Prisoner of Hope

Return to your fortress, you prisoners of hope; even now I announce that I will restore twice as much to you. - Zechariah 9:12

The above verse from the ancient Hebrew prophet Zechariah is taken from the same passage that is typically read on Palm Sunday---a prophecy about God rescuing God's people.  

The phrase that struck me this morning from Zechariah's prophecy was this one:   "...you prisoners of hope."  There's something incredibly beautiful about that, isn't there?  Prisoners of hope.  

The idea that I could be held by God as a prisoner of hope is one that fills me with a strange sense of peace.  But try as I might, that sense of peace is slippery and elusive.  

You see we've been conditioned by our culture to be afraid to hope.  Nothing seems all that permanent.  Politicians aren't trustworthy.  The institutions that used to harbor our hope are flawed and crumbling.  

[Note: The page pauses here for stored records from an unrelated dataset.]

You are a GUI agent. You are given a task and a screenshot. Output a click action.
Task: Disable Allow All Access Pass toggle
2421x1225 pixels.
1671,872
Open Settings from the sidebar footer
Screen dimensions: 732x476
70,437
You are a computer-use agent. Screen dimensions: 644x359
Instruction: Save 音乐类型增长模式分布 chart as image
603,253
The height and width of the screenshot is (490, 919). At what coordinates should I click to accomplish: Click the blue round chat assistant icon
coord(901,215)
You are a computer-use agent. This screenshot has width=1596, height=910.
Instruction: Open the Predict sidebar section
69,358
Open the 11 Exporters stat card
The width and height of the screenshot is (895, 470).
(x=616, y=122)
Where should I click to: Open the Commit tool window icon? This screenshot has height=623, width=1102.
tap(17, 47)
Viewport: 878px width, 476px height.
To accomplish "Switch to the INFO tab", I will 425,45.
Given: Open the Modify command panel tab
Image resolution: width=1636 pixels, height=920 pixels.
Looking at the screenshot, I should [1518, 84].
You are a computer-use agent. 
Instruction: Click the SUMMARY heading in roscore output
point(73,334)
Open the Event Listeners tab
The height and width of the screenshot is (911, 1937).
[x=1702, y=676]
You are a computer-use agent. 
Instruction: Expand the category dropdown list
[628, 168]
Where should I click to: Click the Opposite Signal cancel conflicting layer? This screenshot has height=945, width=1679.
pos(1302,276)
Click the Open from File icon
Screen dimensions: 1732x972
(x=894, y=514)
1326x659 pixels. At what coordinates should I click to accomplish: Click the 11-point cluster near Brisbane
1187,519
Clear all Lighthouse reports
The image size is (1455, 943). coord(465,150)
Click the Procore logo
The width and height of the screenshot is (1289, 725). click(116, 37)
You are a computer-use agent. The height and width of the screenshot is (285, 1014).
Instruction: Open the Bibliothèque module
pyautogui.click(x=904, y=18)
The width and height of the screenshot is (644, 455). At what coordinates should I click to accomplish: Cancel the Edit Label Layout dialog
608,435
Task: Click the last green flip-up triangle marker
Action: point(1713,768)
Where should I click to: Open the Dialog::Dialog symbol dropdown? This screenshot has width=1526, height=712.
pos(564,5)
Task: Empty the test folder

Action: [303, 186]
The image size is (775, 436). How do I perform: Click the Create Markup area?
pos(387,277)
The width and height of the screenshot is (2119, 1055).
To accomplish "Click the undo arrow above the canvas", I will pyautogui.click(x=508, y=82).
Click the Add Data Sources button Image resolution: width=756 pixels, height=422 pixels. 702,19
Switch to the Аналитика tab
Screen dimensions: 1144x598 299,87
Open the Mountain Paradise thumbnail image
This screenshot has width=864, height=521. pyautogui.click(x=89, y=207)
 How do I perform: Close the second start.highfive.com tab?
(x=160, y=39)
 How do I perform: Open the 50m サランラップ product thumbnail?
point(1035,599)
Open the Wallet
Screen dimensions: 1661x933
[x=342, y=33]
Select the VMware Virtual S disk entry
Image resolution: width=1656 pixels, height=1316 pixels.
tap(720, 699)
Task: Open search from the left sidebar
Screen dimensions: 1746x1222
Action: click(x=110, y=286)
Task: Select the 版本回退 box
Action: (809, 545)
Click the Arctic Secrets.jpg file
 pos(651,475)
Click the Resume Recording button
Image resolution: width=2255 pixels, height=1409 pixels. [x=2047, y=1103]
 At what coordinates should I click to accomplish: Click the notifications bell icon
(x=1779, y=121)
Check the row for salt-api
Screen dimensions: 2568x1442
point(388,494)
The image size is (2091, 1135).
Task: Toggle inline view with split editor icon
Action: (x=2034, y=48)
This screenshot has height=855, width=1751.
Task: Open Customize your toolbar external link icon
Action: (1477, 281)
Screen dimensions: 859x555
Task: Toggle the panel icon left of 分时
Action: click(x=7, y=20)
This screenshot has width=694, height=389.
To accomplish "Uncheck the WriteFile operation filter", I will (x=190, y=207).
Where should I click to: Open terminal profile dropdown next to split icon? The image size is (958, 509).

And still, we find ourselves holding on to hope... hope that the world will be better... hope that we can be made new... hope that there's a bigger story.  

Author and speaker Christine Caine recently wrote:  
"Sometimes I think hope is an act of defiance, one that God wants us to boldly commit.  It's daring to believe in spite of our losses, in spite of our disappointments.  It's daring not give up and instead, to get our hopes up anyway." 
According to Caine, our defiant acts of hope in the midst of loss and disappointment reflect what the prophet Zechariah proclaimed centuries ago: We can't help but hope.  It's embedded in us.  

In other words, despite our circumstances, despite the fact that it might feel as though all hope is gone... we defiantly and stubbornly continue to dredge up vestiges of hope even when it doesn't seem to make sense to do so.  

In his poem "Andrea del Sarto," Robert Browning put this so beautifully when he wrote: 
Ah, but a man's reach must exceed his grasp,
Or what's a heaven for? 
May you reach beyond your perceived grasp today as you reach for hope in the middle of your challenges and obstacles.  May find yourself held prisoner by this hope, and may you defiantly claim it and find peace.  

And may the grace and peace of our Lord Jesus Christ be with you now and always. Amen.